Dupuytren’s rehab

A Dupuytren’s fasciectomy is a surgical procedure to remove thickened connective tissue (fascia) in the palm and fingers that causes the fingers to bend toward the palm, limiting motion. The goal of surgery is to restore hand function, improve finger extension, and reduce contracture. This rehabilitation guide outlines the recovery process and recommended post-operative care to support optimal healing and function.

See Also:

Rehabilitation Goals

  • Protect surgical site and promote wound healing
  • Restore finger extension and hand function
  • Reduce swelling and manage scar tissue
  • Improve strength and dexterity of the hand
  • Prevent recurrence and promote long-term hand health

Expected Recovery Time

MilestoneTimeframe Range
Wound healing complete10–14 days
Begin full range of motion3–6 weeks
Return to light daily tasks4–6 weeks
Resume normal grip strength8–12 weeks
Return to manual labour10–16 weeks

Phase 1: Early Post-op (0–2 weeks)

Goals

  • Protect the surgical site
  • Control swelling and pain
  • Maintain finger and hand movement where permitted

Instructions

  • Keep the hand elevated above heart level whenever possible
  • Keep the wound clean and dry
  • Follow your surgeon’s instructions on dressing and splint care
  • Ice may be applied indirectly (not directly on incision) for 10–15 minutes as needed to reduce swelling
  • Avoid forceful gripping, lifting, or pressure through the hand

Exercises

  • Begin gentle range of motion (ROM) exercises for uninvolved fingers and wrist
  • Passive and active finger extension and flexion of the operated digits as permitted by your therapist
  • Tendon gliding exercises (if cleared by therapist/surgeon)
  • Nerve gliding exercises (if recommended)

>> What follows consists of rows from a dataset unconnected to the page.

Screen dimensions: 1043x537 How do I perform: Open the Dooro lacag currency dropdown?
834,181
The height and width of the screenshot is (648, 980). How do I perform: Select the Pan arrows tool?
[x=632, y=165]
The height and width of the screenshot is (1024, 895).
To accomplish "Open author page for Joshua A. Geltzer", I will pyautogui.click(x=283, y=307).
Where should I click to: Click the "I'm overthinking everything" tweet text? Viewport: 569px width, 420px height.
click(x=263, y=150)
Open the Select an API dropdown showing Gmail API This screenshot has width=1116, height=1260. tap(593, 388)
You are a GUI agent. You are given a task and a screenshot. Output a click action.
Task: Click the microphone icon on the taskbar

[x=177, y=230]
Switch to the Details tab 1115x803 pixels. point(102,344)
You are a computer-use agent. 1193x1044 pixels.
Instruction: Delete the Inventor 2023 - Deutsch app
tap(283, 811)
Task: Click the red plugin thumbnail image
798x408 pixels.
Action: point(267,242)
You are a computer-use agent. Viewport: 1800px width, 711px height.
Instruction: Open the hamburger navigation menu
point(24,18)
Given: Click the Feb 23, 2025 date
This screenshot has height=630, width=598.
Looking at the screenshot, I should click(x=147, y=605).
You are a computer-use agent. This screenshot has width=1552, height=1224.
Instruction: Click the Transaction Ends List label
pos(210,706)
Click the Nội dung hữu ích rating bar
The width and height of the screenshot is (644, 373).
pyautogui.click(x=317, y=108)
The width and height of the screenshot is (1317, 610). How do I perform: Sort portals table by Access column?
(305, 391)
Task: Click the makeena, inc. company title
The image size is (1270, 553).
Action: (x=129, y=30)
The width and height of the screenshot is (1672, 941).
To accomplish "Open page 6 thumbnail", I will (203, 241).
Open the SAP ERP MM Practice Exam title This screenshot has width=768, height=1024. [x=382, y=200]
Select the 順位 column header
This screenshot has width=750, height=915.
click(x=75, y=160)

Phase 2: Mobilization Phase (2–6 weeks)

Goals

  • Continue improving ROM and reduce stiffness
  • Initiate scar management
  • Begin light functional use of the hand

Instructions

  • Continue hand elevation and gentle activity
  • Scar massage with a moisturizing cream (once incision is fully healed)
  • Wear night splint (if prescribed) to maintain finger extension
  • Avoid strong gripping or pinching activities

Exercises

  • Active and passive ROM exercises to improve finger extension and flexion
  • Intrinsic stretching and blocking exercises
  • Continued tendon and nerve gliding exercises
  • Use of therapeutic putty or light hand therapy tools for dexterity

Phase 3: Strengthening and Function (6–12 weeks)

Goals

  • Restore hand strength
  • Improve endurance for daily tasks
  • Maximize ROM and fine motor control

Instructions

  • Resume light household activities as tolerated
  • Continue wearing night splint if advised
  • Begin light strengthening activities with guidance

Exercises

  • Strengthening with putty, hand grips, or resistance bands
  • Progressive weight-bearing through the hand
  • Coordination and fine motor control drills (e.g. picking up small objects, buttoning)
  • Continue ROM and stretching exercises as needed

Phase 4: Advanced Functional Recovery (12+ weeks)

Goals

  • Return to full functional use of the hand
  • Resume work, sports, or hobbies
  • Minimize risk of recurrence

Instructions

  • Resume most normal activities, avoiding heavy or repetitive tasks until cleared
  • Discontinue splints unless advised to continue
  • Continue independent home exercise program

Exercises

  • Higher-resistance strengthening
  • Job or task-specific training
  • Dynamic and functional movement practice
  • Ongoing scar tissue mobilization if needed

When to Contact Your Surgeon

  • Signs of infection: redness, warmth, increased swelling, or pus
  • Fever above 38°C
  • Severe or increasing pain not controlled by medication
  • Wound dehiscence or reopening of the incision
  • Numbness, tingling, or persistent weakness in the hand
  • Difficulty extending fingers despite exercises

Disclaimer:

This is a general guideline. Your physiotherapist, hand therapist or Dr Lambers may adjust the protocol based on your specific condition and progress.